Tuesday, 13 February 2018

Gladstone's Library -- A Magical Place

One of the greatest joys of being a writer is the access it gives you to magical places. Places like Gladstone’s Library, which I was fortunate enough to visit last weekend for the first, but hopefully not the last time.

The entrance to Gladstone's Library

Like many writers I spend idle moments Googling things like ‘retreats’ and ‘writer opportunities’, and that’s how I found out about Gladstone’s Library. It is such a ‘me’ place that I can’t believe I haven’t known about it all my life.

Gladstone’s Library describes itself as a ‘residential library and meeting place …dedicated to dialogue, debate and learning for open-minded individuals and groups, who are looking to explore pressing questions and to pursue study and research in an age of distraction and easy solutions.’

As the name suggests, it was founded by the statesman William Gladstone himself, and part of his own extensive library forms the core of its magnificent collection. It’s the most wonderful memorial to his life, work and liberal values.  Gladstone wanted to ensure that anyone who needed to use the library should be able to do so, so access to the library itself is free, and there are many bursaries and scholarships to help those who need to stay. 

And there is the most fantastic Writer in Residence scheme. https://www.gladstoneslibrary.org/events/writers-in-residence

This year, feeling that my recent publications Name Upon Name and Star By Star qualified as ‘engaging with liberal values’, I decided to apply. I was thrilled to be shortlisted, and the disappointment of not making the final four was greatly assuaged by the invitation to read and talk at Hearth, their winter ‘micro-festival’, held in November and February. 

This was one of the best events I have ever attended. It’s deliberately small – four writers and about thirty participants, many of whom choose to make a weekend of it in the comfortable accommodation. Each writer gave a talk, and there was a panel event on the Saturday evening. I’d never met my fellow writers – Annabel Abbs, Jenny Lewis and Dipika Mukherjee – but we had a great panel event, thanks not only to our own brilliance but to the expert chairing by Peter Francis, Gladstone's Library's Warden and Louisa Yates, Director of Collections and Research,  and to the intelligent questions of a hugely engaged audience.

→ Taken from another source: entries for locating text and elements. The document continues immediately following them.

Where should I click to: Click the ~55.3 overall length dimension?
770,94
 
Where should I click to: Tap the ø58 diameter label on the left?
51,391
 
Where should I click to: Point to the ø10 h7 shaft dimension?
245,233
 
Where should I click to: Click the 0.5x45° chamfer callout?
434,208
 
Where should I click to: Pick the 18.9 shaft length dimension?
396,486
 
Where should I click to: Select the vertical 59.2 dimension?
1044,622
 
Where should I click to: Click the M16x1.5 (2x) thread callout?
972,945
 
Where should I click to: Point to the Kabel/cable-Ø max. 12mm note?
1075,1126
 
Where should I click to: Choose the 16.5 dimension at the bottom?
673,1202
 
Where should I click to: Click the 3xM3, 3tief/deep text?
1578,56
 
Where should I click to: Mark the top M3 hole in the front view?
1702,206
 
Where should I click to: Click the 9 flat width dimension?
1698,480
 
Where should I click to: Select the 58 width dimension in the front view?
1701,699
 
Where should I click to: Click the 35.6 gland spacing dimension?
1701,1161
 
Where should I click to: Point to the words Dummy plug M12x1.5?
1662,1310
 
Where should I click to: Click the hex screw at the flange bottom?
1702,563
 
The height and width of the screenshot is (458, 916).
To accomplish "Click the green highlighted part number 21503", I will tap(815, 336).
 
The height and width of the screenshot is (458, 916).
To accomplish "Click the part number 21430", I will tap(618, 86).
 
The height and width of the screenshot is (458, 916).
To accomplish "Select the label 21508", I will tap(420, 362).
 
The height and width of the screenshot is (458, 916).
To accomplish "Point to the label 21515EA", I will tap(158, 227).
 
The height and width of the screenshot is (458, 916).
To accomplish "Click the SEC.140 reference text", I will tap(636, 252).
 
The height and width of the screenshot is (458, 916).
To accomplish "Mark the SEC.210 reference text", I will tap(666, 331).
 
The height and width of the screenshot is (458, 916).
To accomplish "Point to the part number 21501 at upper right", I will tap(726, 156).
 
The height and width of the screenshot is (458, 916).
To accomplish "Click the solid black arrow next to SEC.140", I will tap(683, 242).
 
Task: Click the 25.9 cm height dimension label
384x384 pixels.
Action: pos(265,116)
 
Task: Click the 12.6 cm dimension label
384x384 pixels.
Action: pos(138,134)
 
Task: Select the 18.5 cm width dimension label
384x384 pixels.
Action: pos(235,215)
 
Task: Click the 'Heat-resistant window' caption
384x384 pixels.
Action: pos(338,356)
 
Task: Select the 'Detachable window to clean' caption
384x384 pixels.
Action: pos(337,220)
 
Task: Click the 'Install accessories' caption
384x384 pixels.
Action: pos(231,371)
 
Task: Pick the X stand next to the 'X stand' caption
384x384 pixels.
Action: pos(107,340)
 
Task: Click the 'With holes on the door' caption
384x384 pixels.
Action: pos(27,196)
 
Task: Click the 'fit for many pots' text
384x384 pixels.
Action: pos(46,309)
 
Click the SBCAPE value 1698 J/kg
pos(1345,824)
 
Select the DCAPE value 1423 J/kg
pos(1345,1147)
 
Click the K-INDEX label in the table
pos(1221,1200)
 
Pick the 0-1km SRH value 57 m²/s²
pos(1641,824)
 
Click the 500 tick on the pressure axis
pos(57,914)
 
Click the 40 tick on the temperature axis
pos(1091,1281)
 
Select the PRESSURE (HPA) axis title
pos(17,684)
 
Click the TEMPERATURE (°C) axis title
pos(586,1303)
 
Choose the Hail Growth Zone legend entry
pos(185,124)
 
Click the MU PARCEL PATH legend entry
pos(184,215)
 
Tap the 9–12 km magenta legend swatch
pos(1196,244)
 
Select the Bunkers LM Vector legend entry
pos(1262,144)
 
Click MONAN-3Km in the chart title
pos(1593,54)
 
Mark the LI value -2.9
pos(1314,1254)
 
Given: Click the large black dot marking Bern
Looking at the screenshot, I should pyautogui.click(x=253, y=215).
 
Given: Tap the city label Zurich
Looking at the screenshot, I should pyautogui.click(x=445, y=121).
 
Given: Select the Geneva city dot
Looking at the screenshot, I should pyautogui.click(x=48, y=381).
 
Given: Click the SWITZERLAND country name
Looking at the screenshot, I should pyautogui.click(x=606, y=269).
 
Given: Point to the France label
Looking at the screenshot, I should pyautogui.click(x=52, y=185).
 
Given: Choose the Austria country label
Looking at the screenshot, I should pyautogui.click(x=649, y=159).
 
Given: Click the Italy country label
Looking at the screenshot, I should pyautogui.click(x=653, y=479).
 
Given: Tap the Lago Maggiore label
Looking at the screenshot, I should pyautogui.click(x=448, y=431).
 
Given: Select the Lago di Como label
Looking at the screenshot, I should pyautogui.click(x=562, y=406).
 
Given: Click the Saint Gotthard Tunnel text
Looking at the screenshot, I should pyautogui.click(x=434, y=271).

I was slightly nervous about turnout for my Sunday morning talk, Soldiers, Solidarity and Suffrage. Though the blurb made it clear that my novels, though marketed for teens, are enjoyed by adults, I was worried that the snobbery which sometimes dogs the children’s writer might prevail. I knew that it was the first time the Library had invited a children’s author, and I didn't want to let them down! I should not have worried. The room was full and Star By Star sold out in the festival bookshop. I don’t think I’ve ever had such a long signing queue or responded to such in-depth questions.

This is where the festival takes place -- yes, literally round the hearth!

As well as attending my fellow writers’ talks, and much chatting, eating, drinking and walking, I was also able to use the library itself to work in. It’s the most wonderful space – silent and spacious and yet with such a full, rich atmosphere. In my little nook, surrounded by nineteenth century books on theology and art, I felt hugely grateful to be part, for one weekend, of this benevolent and civilised place. I managed to do a week’s worth of editing in under three days, and I’m already planning my return.

a wonderful place to work
On my last morning, though I'm not really a religious person, I decided to start the day by attending the short Eucharist with which every weekday morning at the library starts. My fellow writers had had the same idea. It felt like a fitting end to a wonderful experience. 

I’ve taken  away with me some new friends, some wonderful books by my fellow Hearth writers, and a special new place on my mental map of wonderful places to write. I’ve also taken the confidence to keep on applying for new opportunities. I think Gladstone would have approved. 


Penny Dolan said...

Gladstone's Library looks a most magical and inspiring place, Sheena.

Sheena Wilkinson said...

It really is! I have just booked my return!

Dipika Mukherjee said...

Glad to have met you Sheena...all the best with your work!